(Pixel coordinate grounding data)
== == ==

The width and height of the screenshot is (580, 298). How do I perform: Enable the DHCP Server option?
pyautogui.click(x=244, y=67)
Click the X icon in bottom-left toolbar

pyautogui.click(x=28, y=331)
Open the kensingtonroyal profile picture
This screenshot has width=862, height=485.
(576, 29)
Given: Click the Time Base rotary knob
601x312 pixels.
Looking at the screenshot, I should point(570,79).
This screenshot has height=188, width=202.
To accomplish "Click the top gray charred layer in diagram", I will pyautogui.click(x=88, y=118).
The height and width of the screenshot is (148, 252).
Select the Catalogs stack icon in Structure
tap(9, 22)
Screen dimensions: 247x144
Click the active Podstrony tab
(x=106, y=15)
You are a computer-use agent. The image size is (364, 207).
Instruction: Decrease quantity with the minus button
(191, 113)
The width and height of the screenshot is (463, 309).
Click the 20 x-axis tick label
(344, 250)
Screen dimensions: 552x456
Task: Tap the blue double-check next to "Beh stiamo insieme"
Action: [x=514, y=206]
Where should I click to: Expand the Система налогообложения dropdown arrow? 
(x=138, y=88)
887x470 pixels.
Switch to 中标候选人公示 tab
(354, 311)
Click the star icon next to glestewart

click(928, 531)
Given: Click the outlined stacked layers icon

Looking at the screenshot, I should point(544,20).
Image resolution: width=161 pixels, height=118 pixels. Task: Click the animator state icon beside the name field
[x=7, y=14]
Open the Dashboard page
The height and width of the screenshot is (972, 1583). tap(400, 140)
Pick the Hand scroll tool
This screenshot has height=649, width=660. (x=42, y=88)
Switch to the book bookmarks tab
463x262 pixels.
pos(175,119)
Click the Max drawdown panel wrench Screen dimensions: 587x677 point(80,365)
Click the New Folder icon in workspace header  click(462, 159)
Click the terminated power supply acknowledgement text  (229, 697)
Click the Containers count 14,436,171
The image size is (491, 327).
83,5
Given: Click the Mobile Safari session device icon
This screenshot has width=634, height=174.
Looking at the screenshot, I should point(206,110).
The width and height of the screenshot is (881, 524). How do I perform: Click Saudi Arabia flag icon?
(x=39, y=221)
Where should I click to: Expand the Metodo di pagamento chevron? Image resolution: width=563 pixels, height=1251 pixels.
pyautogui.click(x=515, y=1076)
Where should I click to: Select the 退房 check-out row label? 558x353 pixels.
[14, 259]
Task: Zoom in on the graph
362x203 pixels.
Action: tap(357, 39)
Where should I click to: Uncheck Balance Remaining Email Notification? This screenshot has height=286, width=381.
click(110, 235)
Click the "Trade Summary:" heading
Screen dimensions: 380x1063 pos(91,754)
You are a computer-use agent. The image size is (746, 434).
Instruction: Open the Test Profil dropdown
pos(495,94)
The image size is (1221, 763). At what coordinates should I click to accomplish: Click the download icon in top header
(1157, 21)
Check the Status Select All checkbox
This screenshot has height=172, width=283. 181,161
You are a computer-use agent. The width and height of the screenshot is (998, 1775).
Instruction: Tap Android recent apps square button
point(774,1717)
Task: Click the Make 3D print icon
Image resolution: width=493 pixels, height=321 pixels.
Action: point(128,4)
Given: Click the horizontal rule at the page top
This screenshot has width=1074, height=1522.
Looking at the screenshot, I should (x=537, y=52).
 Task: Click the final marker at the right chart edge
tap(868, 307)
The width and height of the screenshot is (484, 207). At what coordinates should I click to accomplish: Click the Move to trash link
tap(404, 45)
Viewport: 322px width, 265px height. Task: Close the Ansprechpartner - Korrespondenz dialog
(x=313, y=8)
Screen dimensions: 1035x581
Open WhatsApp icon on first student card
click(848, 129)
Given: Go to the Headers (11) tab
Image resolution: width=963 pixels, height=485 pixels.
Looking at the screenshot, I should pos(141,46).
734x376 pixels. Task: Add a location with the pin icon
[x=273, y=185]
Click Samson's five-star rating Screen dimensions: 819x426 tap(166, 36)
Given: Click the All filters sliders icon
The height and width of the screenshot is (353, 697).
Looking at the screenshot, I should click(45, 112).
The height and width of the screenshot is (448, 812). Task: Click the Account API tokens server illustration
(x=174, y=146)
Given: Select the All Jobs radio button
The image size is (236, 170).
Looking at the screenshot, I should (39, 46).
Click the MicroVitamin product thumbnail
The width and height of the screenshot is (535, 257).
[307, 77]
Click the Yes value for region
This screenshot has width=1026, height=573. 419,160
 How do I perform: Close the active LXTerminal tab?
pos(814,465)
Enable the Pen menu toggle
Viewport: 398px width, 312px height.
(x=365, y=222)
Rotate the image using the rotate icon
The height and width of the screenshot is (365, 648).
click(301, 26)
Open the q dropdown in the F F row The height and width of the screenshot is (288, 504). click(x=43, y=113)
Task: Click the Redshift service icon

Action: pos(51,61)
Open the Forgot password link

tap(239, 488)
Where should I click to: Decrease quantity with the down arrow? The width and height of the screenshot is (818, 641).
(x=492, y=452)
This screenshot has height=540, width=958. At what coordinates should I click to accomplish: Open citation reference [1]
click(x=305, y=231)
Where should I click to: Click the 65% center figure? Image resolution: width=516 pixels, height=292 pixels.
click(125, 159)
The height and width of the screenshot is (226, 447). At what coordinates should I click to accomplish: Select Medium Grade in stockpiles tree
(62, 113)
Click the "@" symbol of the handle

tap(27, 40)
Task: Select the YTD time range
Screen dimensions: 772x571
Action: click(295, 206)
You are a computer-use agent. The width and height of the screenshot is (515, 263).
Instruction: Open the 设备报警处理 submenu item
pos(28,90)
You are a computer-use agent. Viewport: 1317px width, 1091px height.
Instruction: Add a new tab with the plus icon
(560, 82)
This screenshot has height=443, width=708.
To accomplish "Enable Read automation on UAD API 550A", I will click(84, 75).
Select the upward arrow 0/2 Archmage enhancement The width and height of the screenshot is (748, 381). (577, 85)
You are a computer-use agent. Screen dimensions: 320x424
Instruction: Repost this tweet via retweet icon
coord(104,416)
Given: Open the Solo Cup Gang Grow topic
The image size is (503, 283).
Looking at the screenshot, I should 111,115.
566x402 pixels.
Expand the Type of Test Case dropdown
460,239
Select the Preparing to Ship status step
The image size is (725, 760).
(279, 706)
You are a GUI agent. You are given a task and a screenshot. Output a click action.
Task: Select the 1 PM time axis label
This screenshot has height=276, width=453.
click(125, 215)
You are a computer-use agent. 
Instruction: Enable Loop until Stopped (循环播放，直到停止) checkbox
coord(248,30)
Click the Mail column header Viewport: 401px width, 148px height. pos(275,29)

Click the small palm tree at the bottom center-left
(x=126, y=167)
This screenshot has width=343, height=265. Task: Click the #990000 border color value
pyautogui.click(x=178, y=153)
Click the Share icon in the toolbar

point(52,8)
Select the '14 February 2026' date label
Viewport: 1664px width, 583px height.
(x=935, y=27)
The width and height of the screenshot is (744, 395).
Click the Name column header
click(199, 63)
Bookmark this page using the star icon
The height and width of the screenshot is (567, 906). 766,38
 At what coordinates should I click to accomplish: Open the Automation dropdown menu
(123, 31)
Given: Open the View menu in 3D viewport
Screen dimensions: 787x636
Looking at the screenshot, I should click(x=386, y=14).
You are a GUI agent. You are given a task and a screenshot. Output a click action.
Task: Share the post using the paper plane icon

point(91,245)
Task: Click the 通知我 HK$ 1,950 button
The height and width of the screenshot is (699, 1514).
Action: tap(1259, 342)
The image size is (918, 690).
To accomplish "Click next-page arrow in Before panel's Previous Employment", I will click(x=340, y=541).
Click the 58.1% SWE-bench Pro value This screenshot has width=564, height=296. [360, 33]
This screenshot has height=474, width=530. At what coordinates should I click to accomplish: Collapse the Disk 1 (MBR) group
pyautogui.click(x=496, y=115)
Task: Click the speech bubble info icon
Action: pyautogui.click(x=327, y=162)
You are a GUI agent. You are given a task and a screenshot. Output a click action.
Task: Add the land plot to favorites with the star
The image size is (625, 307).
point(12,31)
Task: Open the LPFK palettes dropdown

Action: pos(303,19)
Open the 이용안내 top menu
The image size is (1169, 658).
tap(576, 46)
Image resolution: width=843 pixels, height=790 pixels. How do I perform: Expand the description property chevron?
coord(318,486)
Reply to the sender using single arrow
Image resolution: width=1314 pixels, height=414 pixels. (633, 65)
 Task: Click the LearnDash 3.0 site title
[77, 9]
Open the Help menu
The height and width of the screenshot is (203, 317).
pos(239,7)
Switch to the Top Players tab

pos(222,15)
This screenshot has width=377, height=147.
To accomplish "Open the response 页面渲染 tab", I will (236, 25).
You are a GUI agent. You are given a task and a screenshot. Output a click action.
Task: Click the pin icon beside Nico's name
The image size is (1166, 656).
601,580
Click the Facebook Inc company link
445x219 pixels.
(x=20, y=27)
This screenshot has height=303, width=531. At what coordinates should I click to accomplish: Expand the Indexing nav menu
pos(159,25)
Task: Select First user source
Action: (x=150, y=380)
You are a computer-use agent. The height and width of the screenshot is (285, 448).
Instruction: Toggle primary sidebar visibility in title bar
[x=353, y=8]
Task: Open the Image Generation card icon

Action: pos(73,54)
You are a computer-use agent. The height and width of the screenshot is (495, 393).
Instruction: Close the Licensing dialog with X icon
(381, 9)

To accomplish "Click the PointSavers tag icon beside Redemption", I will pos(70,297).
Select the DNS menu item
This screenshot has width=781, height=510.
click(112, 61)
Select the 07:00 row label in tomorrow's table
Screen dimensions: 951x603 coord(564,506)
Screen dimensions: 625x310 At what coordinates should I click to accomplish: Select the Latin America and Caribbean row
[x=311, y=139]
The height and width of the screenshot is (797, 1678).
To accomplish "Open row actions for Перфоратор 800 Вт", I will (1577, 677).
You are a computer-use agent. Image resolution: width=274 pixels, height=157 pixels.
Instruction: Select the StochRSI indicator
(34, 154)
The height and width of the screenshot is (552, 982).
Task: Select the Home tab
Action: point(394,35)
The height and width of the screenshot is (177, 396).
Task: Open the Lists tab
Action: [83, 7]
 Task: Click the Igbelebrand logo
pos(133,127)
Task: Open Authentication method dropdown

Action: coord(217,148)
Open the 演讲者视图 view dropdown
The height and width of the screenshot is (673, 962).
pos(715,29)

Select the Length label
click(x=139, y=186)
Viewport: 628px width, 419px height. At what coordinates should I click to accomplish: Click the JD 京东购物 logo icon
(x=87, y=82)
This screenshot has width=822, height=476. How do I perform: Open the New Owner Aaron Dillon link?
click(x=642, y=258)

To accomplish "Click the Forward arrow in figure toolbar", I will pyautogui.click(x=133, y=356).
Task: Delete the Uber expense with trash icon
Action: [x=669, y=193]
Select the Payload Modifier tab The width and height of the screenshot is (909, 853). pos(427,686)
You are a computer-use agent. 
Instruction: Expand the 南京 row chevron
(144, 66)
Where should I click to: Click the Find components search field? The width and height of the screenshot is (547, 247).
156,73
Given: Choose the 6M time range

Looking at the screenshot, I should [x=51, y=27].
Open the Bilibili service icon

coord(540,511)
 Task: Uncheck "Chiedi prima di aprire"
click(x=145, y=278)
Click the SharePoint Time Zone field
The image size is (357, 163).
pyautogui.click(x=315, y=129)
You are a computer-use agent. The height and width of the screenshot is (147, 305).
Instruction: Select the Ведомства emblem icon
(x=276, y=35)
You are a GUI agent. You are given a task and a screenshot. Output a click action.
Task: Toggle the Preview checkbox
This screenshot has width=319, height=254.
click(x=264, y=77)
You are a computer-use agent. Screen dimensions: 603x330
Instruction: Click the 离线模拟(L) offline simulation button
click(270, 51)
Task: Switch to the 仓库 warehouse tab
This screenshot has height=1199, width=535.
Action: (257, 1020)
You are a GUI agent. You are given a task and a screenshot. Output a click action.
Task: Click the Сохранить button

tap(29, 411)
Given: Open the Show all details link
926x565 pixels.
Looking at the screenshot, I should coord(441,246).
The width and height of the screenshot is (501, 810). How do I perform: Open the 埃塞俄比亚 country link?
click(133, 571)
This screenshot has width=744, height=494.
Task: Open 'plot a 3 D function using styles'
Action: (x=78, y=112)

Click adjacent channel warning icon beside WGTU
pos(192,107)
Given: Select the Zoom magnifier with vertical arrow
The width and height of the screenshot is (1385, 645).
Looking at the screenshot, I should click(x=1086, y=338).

== == ==

== Activity ==
Give back, verbatim, the lines from the top of the entries above through the line containing "The width and height of the screenshot is (463, 309).".

== Problem solution ==
The width and height of the screenshot is (580, 298). How do I perform: Enable the DHCP Server option?
pyautogui.click(x=244, y=67)
Click the X icon in bottom-left toolbar

pyautogui.click(x=28, y=331)
Open the kensingtonroyal profile picture
This screenshot has width=862, height=485.
(576, 29)
Given: Click the Time Base rotary knob
601x312 pixels.
Looking at the screenshot, I should point(570,79).
This screenshot has height=188, width=202.
To accomplish "Click the top gray charred layer in diagram", I will pyautogui.click(x=88, y=118).
The height and width of the screenshot is (148, 252).
Select the Catalogs stack icon in Structure
tap(9, 22)
Screen dimensions: 247x144
Click the active Podstrony tab
(x=106, y=15)
You are a computer-use agent. The image size is (364, 207).
Instruction: Decrease quantity with the minus button
(191, 113)
The width and height of the screenshot is (463, 309).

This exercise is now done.